Although Biafra and its predominantly Igbo population of 13.5 million intended a peaceful split, Nigeria could not allow this due to the aggregation of oil in the Niger Delta, then under Biafran ownership. It declared war. Despite its greatly inferior military capability Biafra fought back bravely and held the British and Soviet-supported Nigeria off for the best part of three years. During this time, Biafra was only recognised as a state by Gabon, Haiti, Ivory Coast, Tanzania and Zambia. Much of the rest of the world remained silent over Biafra’s plight, although international aid efforts intensified after a Nigerian blockade created a chronic shortage of food and medicine to the region, aiming to starve it into submission. Nigeria’s Federal Commissioner for Finance, Obafemi Awolowo, stated: “All is fair in war, and starvation is one of the weapons of war.” This tactic broke Biafra, which surrendered to Nigeria in January 1970, after at least a million deaths of both civilians and combatants. When previously Biafran Igbo citizens tried to return to their pre-war lives in the north, they found their houses and jobs occupied by northerners. A Bank of Nigeria ruling that Biafran supplies of pre-war Nigerian currency were now defunct rendered the savings of many Biafrans worthless. Regardless of pre-war earnings, each Biafran was guaranteed only 20 Nigerian pounds. Despite Gowon’s promise of an equal peace and his use of the slogan "no victor, no vanquished", the post civil war situation did little to appease or even to help those who had fought for Biafra.

So what remains of the Biafran movement now? After decades of official silence, a pro-Biafran secession organisation – the Movement for the Actualisation of the Sovereign State of Biafra (MASSOB) – was established in 1999 and regularly calls for the United Nations (UN) to reinstate and recognise Biafra as an independent nation. Despite the non-violent nature of its demonstrations, it has been declared treasonous and aggressive by the Nigerian government, with former President Goodluck Jonathan terming it extremist in 2013, comparing it to Nigerian terrorist group Boko Haram. Its leader Ralph Uwazuruike was arrested for treason in 2005; despite bail, his trial is due to continue.
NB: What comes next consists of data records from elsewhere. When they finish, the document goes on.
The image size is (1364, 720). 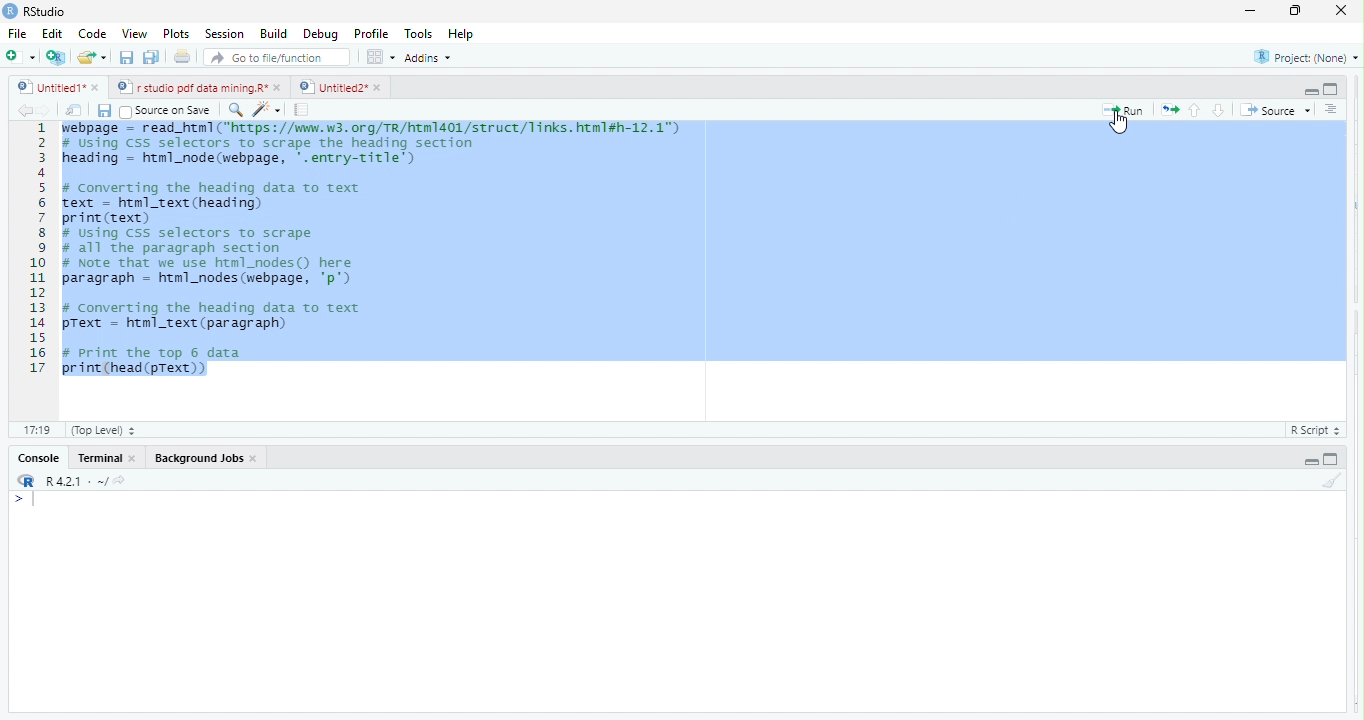 What do you see at coordinates (29, 501) in the screenshot?
I see `typing cursor` at bounding box center [29, 501].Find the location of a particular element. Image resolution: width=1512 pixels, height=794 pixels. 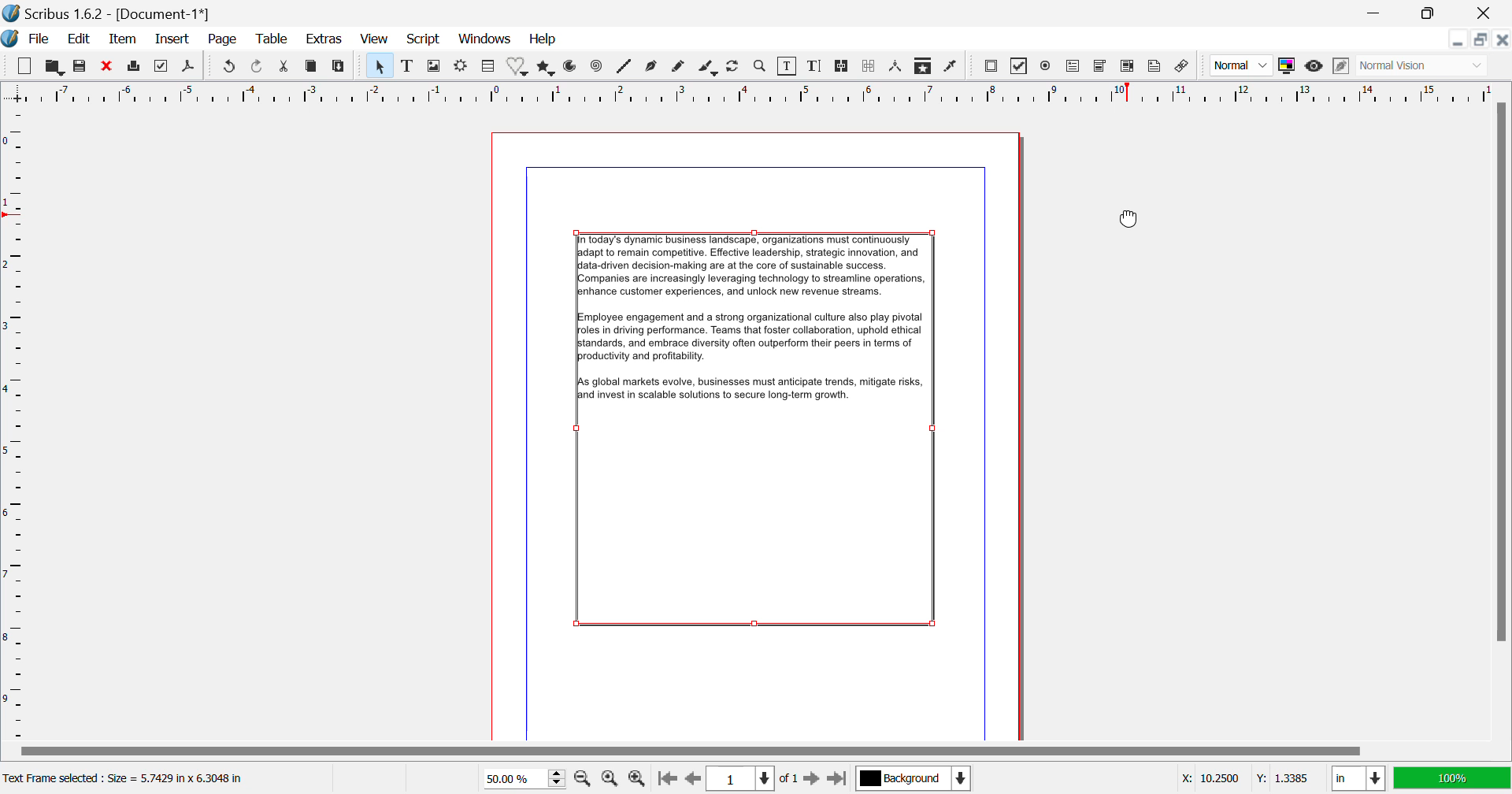

Zoom In is located at coordinates (638, 779).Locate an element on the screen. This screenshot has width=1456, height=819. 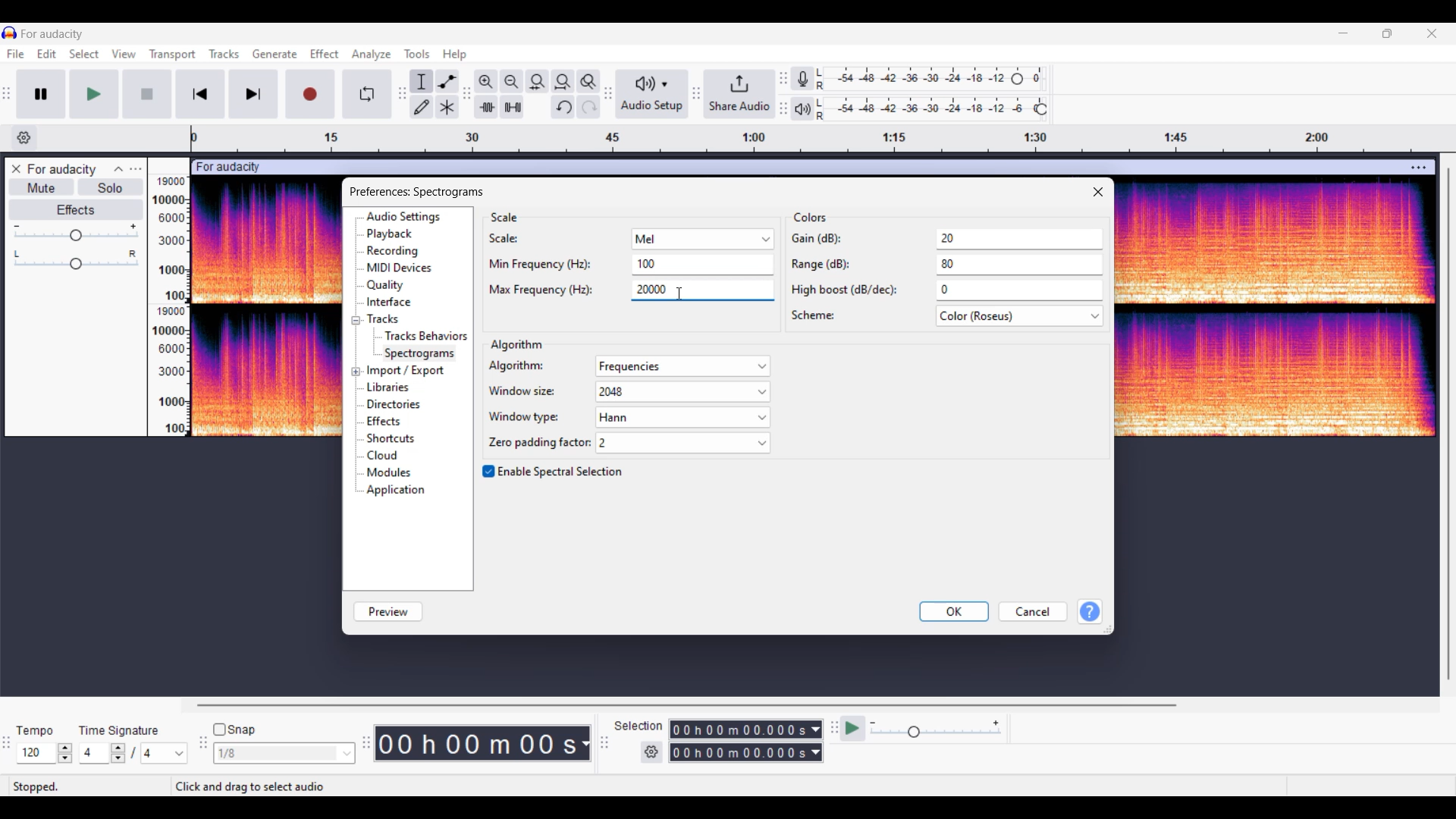
Toggle for Spectral selection is located at coordinates (554, 472).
Similarly, the Indigenous People of Biafra (IPOB) movement, headed by UK-based Igbo, Nnamdi Kanu, has set up a Radio Biafra station and campaigned for the state’s recreation. However, upon a visit to Nigeria in December 2015, Kanu was arrested for treason and is currently detained by the Nigerian government. Peaceful protests calling for his release have been dispersed and violently repressed by the Nigerian police and military: according to the South-East Based Coalition of Human Rights Organisations, 80 members of IPOB were killed by Nigerian forces between August 2015 and February 2016. Such demonstrations have once more led to an aggressive reaction against Igbo civilians, even those not involved in pro-Biafran demonstrations. Despite apparently flagrant human rights abuses by the Nigerian government, its denial of these has been more or less accepted by multilateral organisations such as the UN and the European Union. 

Although the possibility of a renewed Biafran secession in Nigeria remains remote, the tensions and divisions that caused a civil war in the 1960s are clearly still present, as are the motivations for a breakaway Igbo state. The international community, particularly those who are responsible for such a state of affairs, have a moral duty to disregard their economic motivations and pay greater attention to such a volatile and unjust situation.